GESO released a report on diversity at the Yale Graduate School Thursday that says graduate students are “fighting a stratified system” at the University.

People of color and women face unequal working conditions, the six-page Graduate Employees and Students Organization report claims. It contends “almost” every minority and female professor at the University is paid less than his or her white male counterparts.

University spokeswoman Helaine Klasky questioned the report’s validity.

“To make a statement that the University treats women and minorities differently is an unfair and unfounded statement,” Klasky said.

But Mary Reynolds GRD ’07, who is campaigning to succeed Anita Seth GRD ’05 as GESO chairwoman, said the University is building a “less diverse future faculty.”

“[Despite] this fight, Yale has lip-serviced to the importance of a diverse faculty, a diverse student body and a diverse curriculum,” Reynolds said. “The reality of the situation for retaining and promoting faculty of color and students of color is dismal. There’s a real gap between Yale’s stated commitment to diversity and the actual resources it provides.”

GESO’s report calls for a binding contract for graduate students ensuring that women and minorities have “fair and equal working conditions.” It also calls for a “substantial increase” in resources allocated to the Graduate School’s Office of Diversity and Equal Opportunity, or ODEO.

GESO claims only one of Yale’s nearly 800 full professors is a black woman, while about half of the University’s non-ladder instructors are female and one-third are minorities. Of Yale’s tenured faculty, 17.5 percent are women and 9.12 percent are minorities, according to the report.

The study says Yale’s history is one of neglect and calls on the University to promote more minorities and women to senior faculty positions. It calls on the University to immediately adopt several measures to retain and promote women and minorities in the faculty of each of the school’s departments.

“Can this young faculty look forward to being valued, nurtured and promoted? The answer in short is no,” African American Studies professor Hazel Carby, who has tenure, wrote in the report. “All they can expect is Yale’s revolving door.”

The report contends that the School of Medicine’s Office of Multicultural Affairs has two main offices with at least four staff members to serve fewer than 500 students. But the Graduate School ODEO, a similar department, operates only one office with two staff members to serve more than 2,500 students.

Klasky said Yale continues its commitment to diversity, pointing to statistics that show an increase in the University’s minority staff hirings in the last decade.

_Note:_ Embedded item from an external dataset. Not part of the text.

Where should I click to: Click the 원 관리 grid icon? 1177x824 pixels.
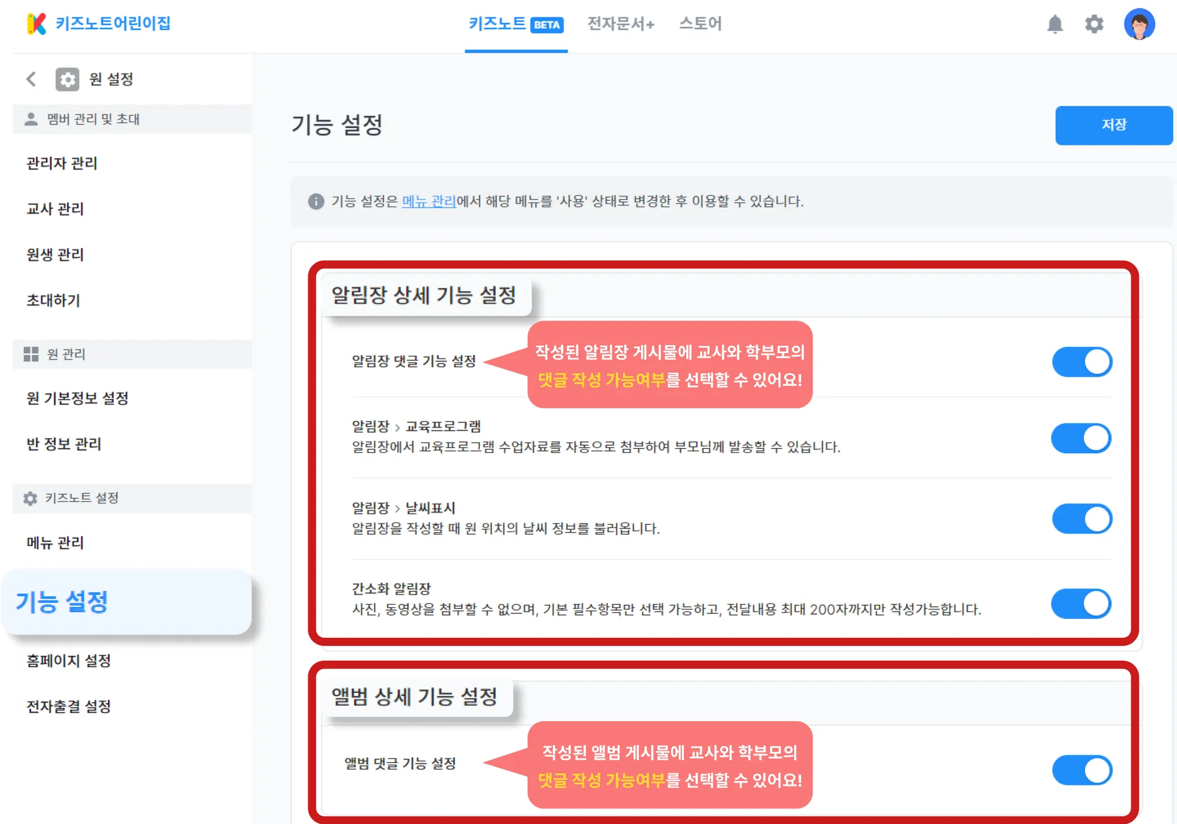pos(31,354)
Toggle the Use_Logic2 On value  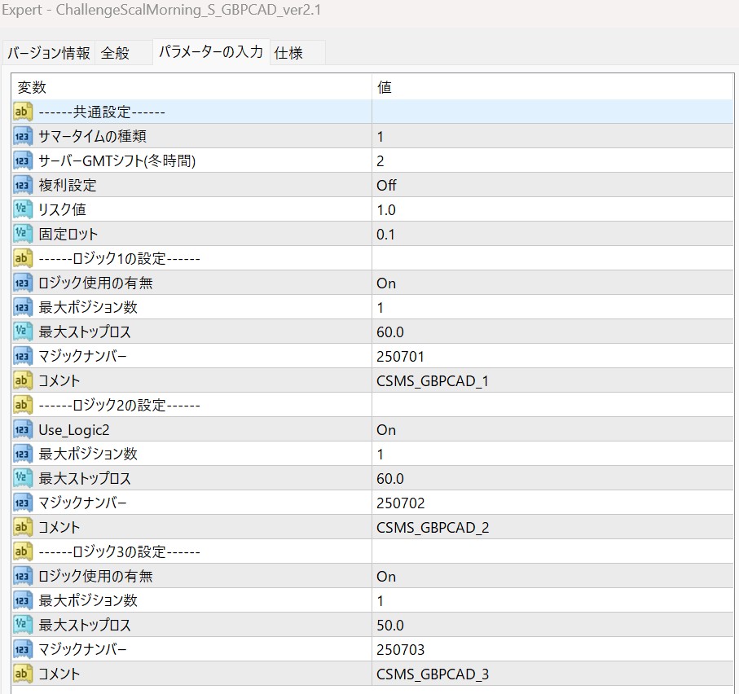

“Even the greatest skeptic would be impressed [by the statistics],” Klasky said.

The figures, published in the most recent Yale Alumni Magazine, do not measure faculty hirings.

Graduate School Dean Peter Salovey could not be reached for comment Thursday evening.

This study is the group’s fourth in a series of reports this fall focusing on key issues facing graduate students. In October, the group voted to shift its strategy to a new platform that focuses on important issues in the Graduate School.